Collected data entries
━━━
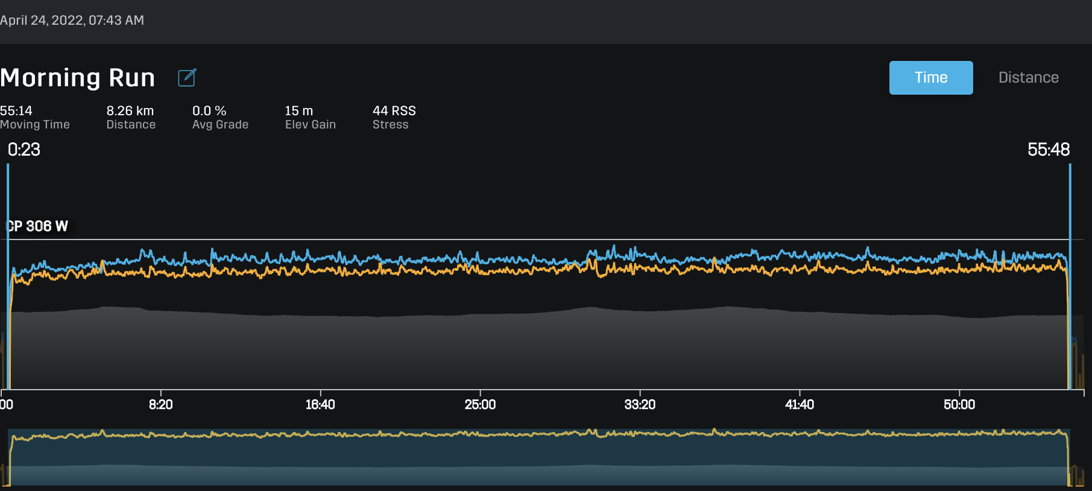The width and height of the screenshot is (1092, 491).
Task: Click the 16:40 mark on the time axis
Action: tap(320, 405)
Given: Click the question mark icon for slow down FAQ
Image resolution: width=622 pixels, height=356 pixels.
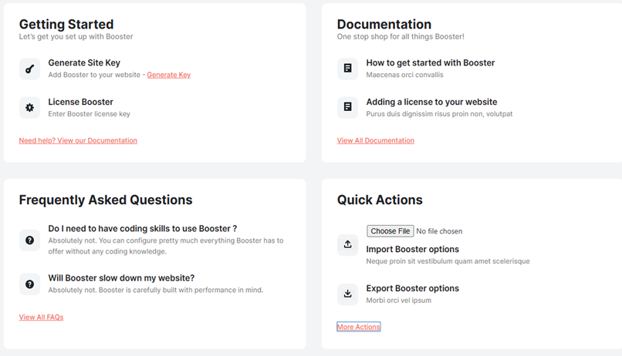Looking at the screenshot, I should coord(30,284).
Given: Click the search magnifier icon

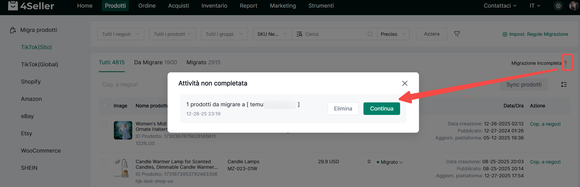Looking at the screenshot, I should (370, 34).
━━━
■ **Problem description**
No pictures belong in the output. Restate word for word only the lines from the one containing "Given: Click the question" to the end of the entries above.

■ **Answer to this exercise**
Given: Click the question mark icon for slow down FAQ
Image resolution: width=622 pixels, height=356 pixels.
Looking at the screenshot, I should coord(30,284).
Given: Click the search magnifier icon

Looking at the screenshot, I should (370, 34).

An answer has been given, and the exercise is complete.